Computer games promote better mindsets than the rest of the media.

Nintendo DS

I’ve been spending some time playing Plants verses Zombies with my God-nephew recently.  It’s been quite a fun experience.  Partly, of course, it’s a nice to see generational changes.  Where’s old people used to say to my generation “Why are you playing that stupid video game? it’s wrong!” my generation can say to the next “Why are you playing that video game wrong? it’s stupid!”
So my poor nephew (he’s six)  is swiftly finding that the price for asking me to help on hard levels is that he gets an extensive lecture on resource management (spoiler alert: you aren’t building enough sunflowers).  He’s getting rapidly better ever time I visit but it’s pretty hard for him because it’s invisible to him what I’m doing differently.
When he plays, he sees the zombies eating a lot of his plants and he spends a lot of panicky time getting almost to the end until finally one of the zombies breaks though.  When he watches me play he sees a lot more plants and the zombies being kept at a fair distance away with relatively little panic.  He’d be forgiven for thinking I’ve just sneakily switched the difficulty down.  Actually I’m just recalling the lessons learned in a misspent youth of video gaming and managing the resources differently.  You make ten decisions a second in a video game and the ones that make life easier for me right now are the ones I made three minutes ago and that’s tough for him to appreciate.
I have great hope for video games and the education of the next generation because video games promote strategic thinking particularly compared with TV.
In the very marvellous game Pokemon, you win NOT by playing well in the battles,  you win by having carefully managed your resources for the last couple of days of playtime, grinding your way up the levels until you have a team that successfully solved all of the problems you could possibly come across.  The major message of Pokemon is that winning is about having worked hard before taking the test.  On the other hand the message of the Transformers series of films is that by doing nothing until you are directly threatened, you can just keep being lucky and finding plot-useful things until you are saved by another series of random occurrences.

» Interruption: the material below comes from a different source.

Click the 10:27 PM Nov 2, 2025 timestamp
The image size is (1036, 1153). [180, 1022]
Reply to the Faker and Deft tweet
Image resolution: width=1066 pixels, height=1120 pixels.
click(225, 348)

The message of Grand Theft Auto, which may surprise its detractors, is that success depends on turning up prepared. If you are causal about starting a mission in Grand Theft Auto, then you are going to have a much less fun time than the guy who took the time to explore. That guy found the body armour and the high-powered guns, he turned up in a fast car, and did enough of the bonus missions that his stats are prementenly boosted.  By comparison the message of most of the Marvel films is that success depends on being born a genius/accidentally being turned into a rage monster/randomly being chosen as a medical test subject/being born a god – none of which are quite the same ‘hard work’ message.

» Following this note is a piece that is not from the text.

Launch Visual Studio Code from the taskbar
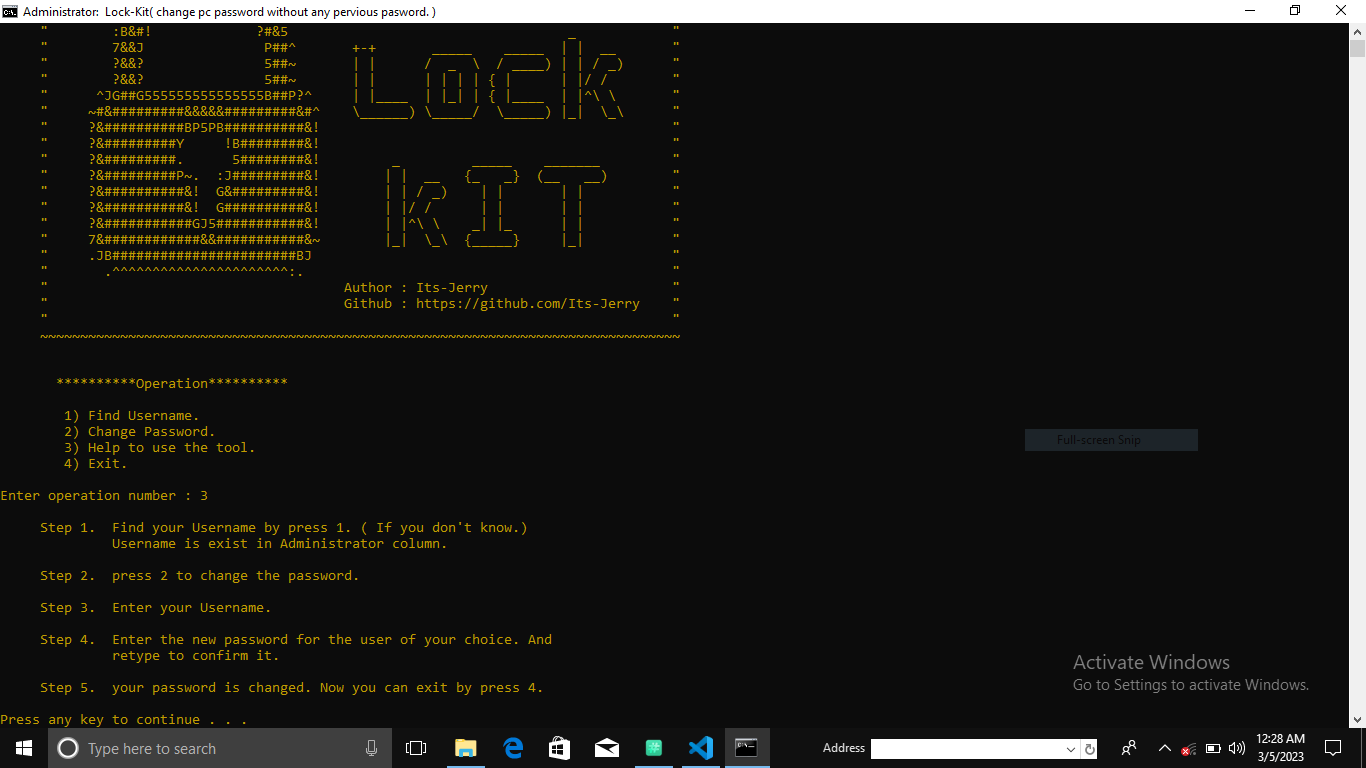 click(x=700, y=747)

Now I’m aware that you can argue the point – Iron Man can be seen as ‘success is having designed a better suit’,  but it’s still a film mostly about impressive tactical solutions to massive strategic disadvantages (the icing issue is the only time I can think of where it’s clear that Stark had a superior testing system to Stane).  I’ve pulled off my share of outrageously lucky driving in GTA, and will happily admit that there is little in the way of wide strategy in Tekken and Street Fighter (although I will contend that the more strategic your approach is in Tekken the better you will do)
So I’m quite optimistic about computer games shaping the thinking of youth. At least compared to their most likely competition.